Well, as always I feel a bit embarrassed to admit when I’m not on top of my diabetes or have made a potentially bad decision. That’s how it was for a while recently. In a perfect world I would have written a post about it but, well, now that I may have figured it out it’s easier to admit what was happening.
xDrip has this useful History feature where you can see the average BG over a selected time period. I compared the weeks before low-carb with the weeks during low-carb. The average was almost the same. True, the low-carb average was a tiny bit lower. But not what I expected. However, my sugar stability was much, much better. Fewer, smaller spikes.
Why was it so hard to keep my sugars down? I suspected I might just have gotten lazy so I started working a bit harder.
Nope, something was wrong. I observed an interesting effect. There didn’t seem to be a “correct” insulin dosage. There was no sweet spot. My sugar would either go high and then plateau, or modestly rise and then crash later. Was it the protein? The fat? What was going on?
I pondered this for a few days. And then I had a lightbulb moment. When you eat a meal, your body does a liver dump. Well, it tries to. In a non-diabetic, their rapid insulin spike tells the liver to shut up.
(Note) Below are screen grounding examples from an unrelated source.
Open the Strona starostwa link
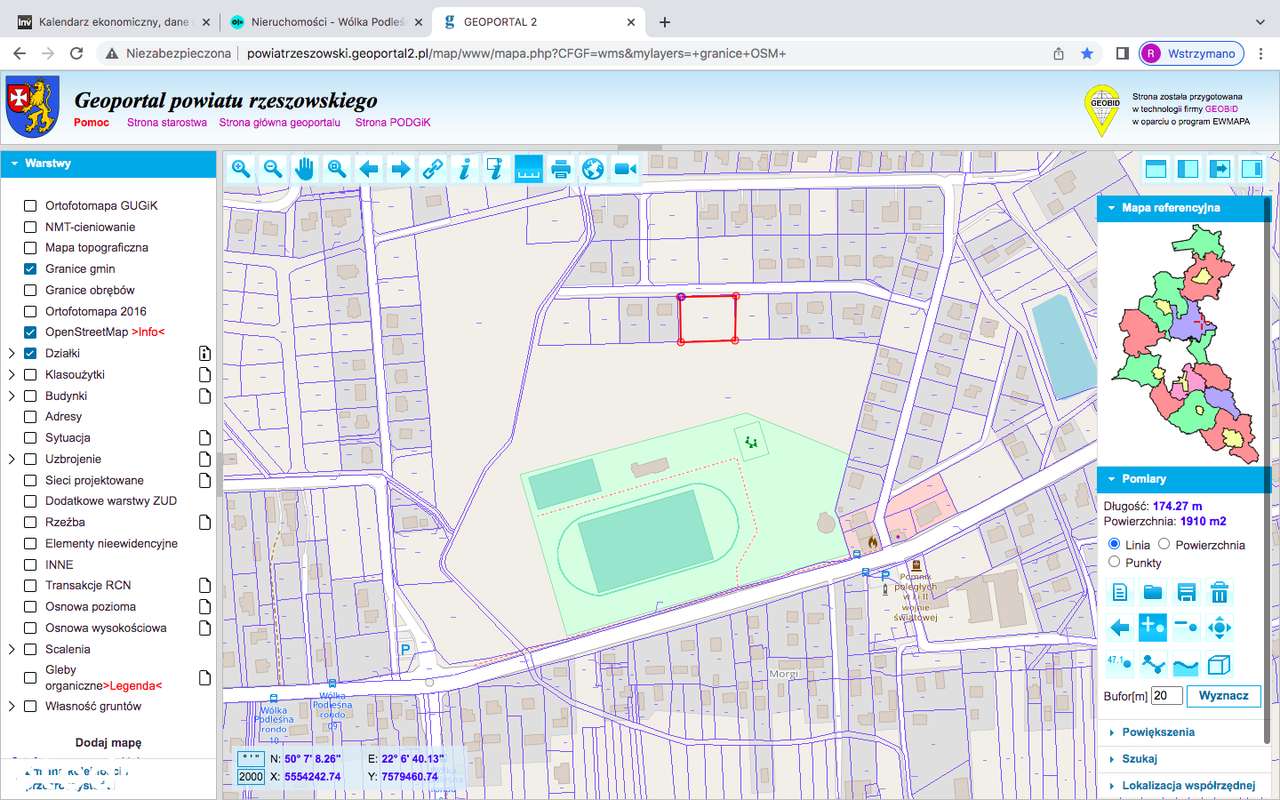The width and height of the screenshot is (1280, 800). point(166,122)
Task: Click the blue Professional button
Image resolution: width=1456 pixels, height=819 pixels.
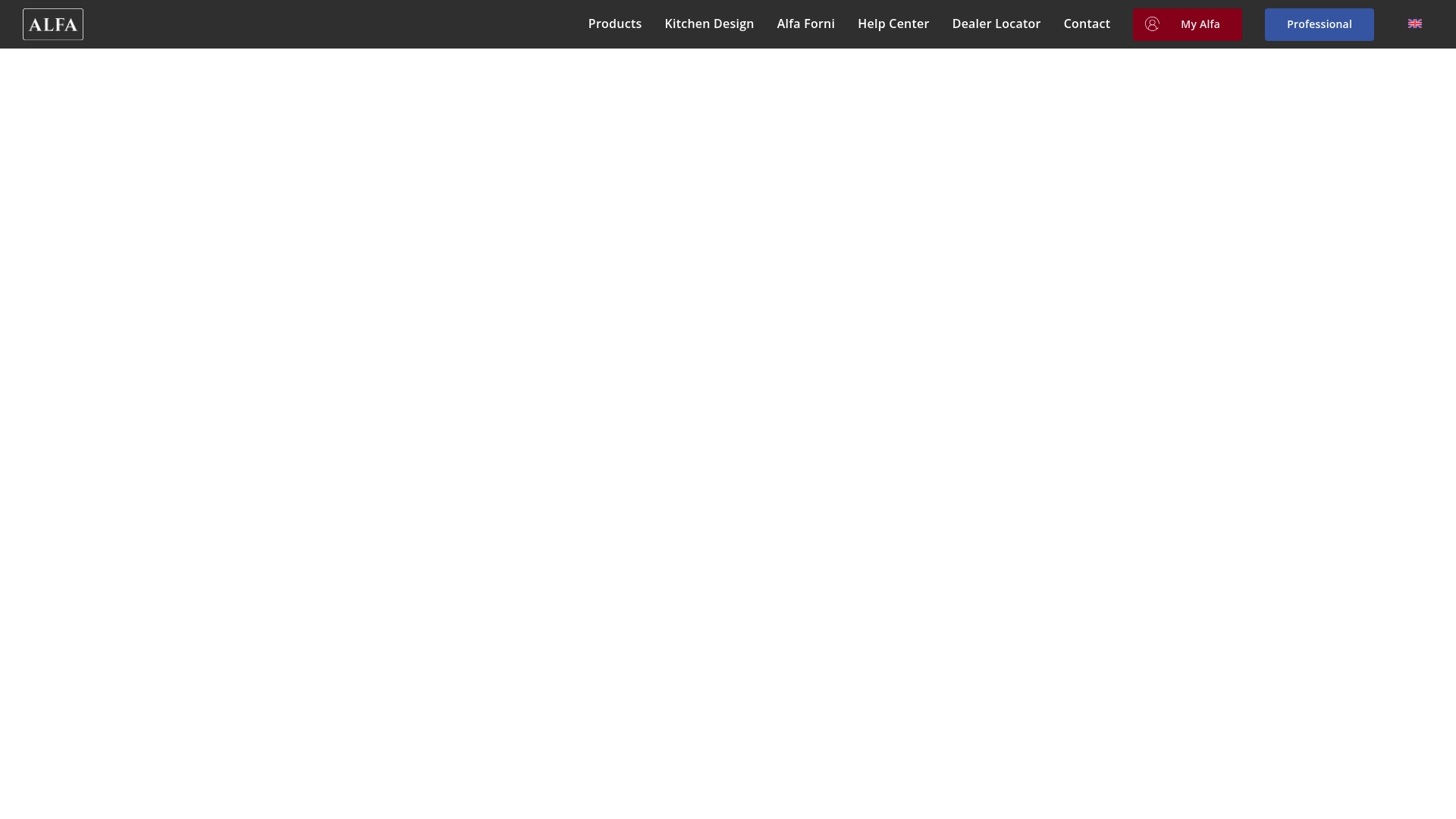Action: point(1320,24)
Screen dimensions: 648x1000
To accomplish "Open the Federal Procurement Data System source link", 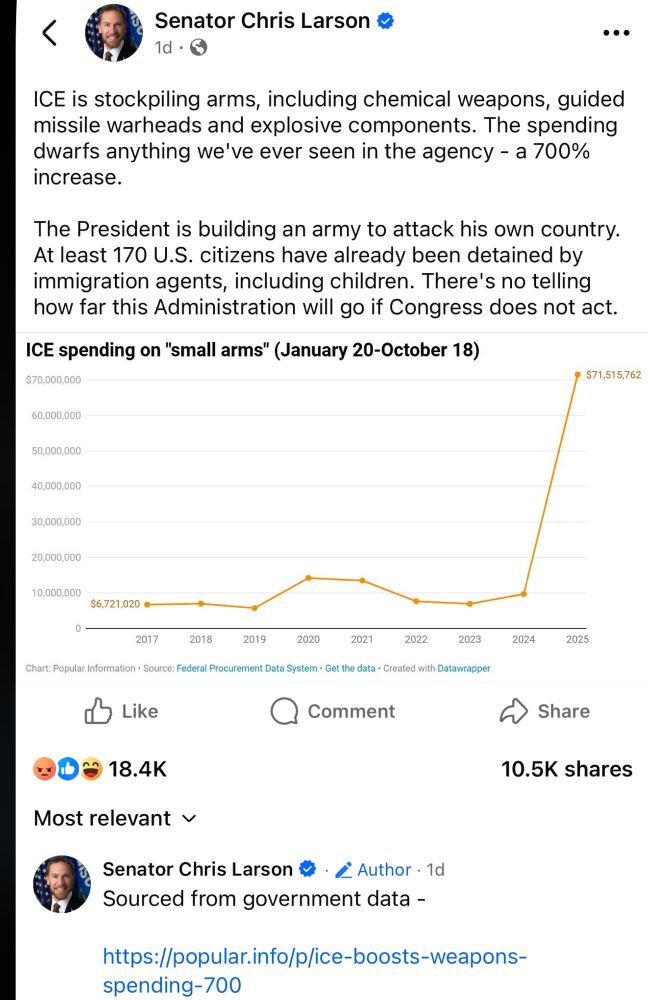I will pyautogui.click(x=247, y=668).
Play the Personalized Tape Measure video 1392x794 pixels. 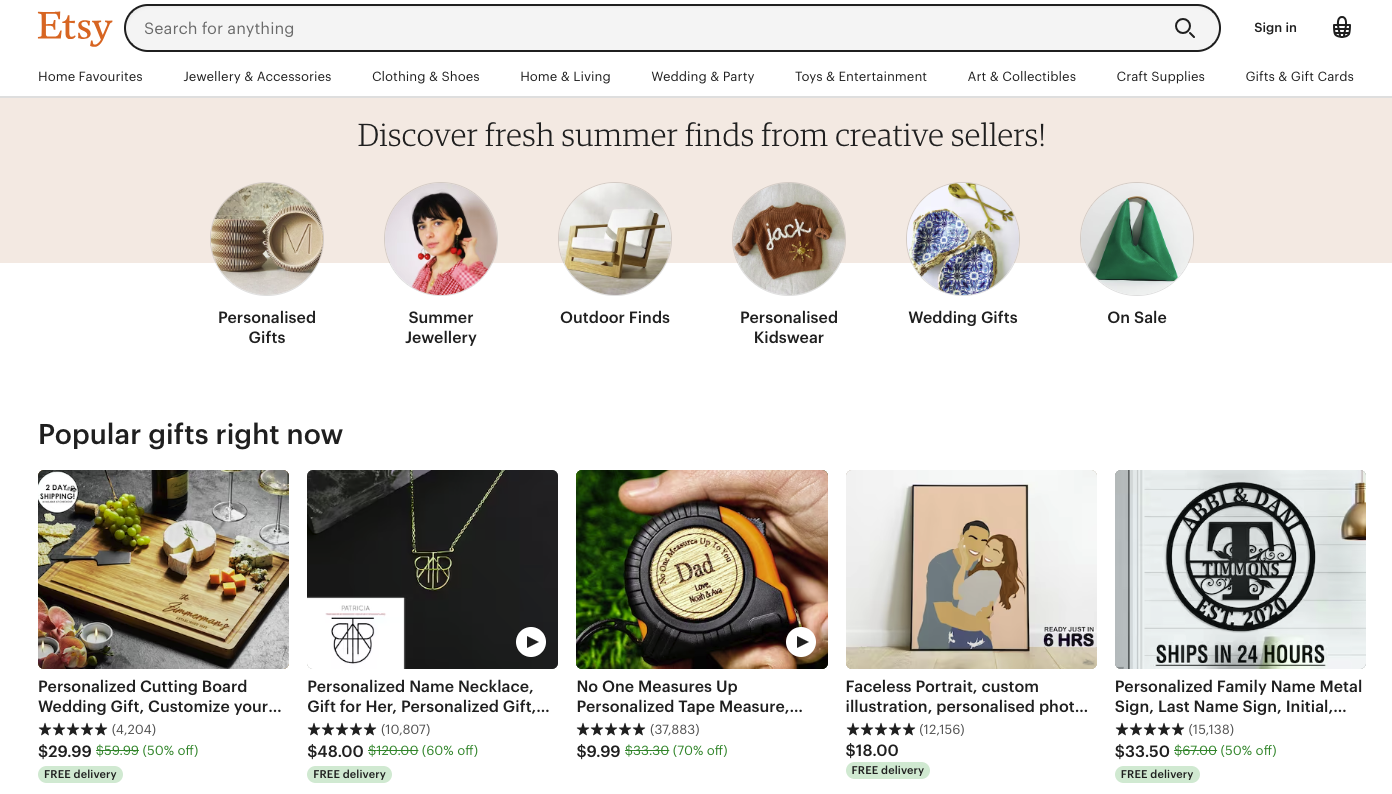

So the insulin I was taking wasn’t really to cover protein or fat. It was to mop up the liver dump. But mealtime liver dumps are quick. So after that was dealt with, the tail end of the insulin (even the intramuscular stuff) would drag me doooown.
If I took less insulin, the liver wouldn’t get the “shut up” signal, and keep dumping for longer. So the intial dump would kick me up, and then things would sort of cancel out up there.
I know about this “shut up, liver” thing because it’s part of the theory behind why Afrezza makes dosing easier. So naturally, I immediately thought of Afrezza. I still had a stash of Afrezza. Maybe I ought to give it a go.
And so it began. My first meal-puff went fantastically. Blood sugar was almost immobile. Over the next few days I had a lot of great moments and a few less-great moments. To be expected. You can’t expect to get the hang of a totally different insulin straight away.
So, I’m nervous about it but pretty optimistic at the moment. Updates to come.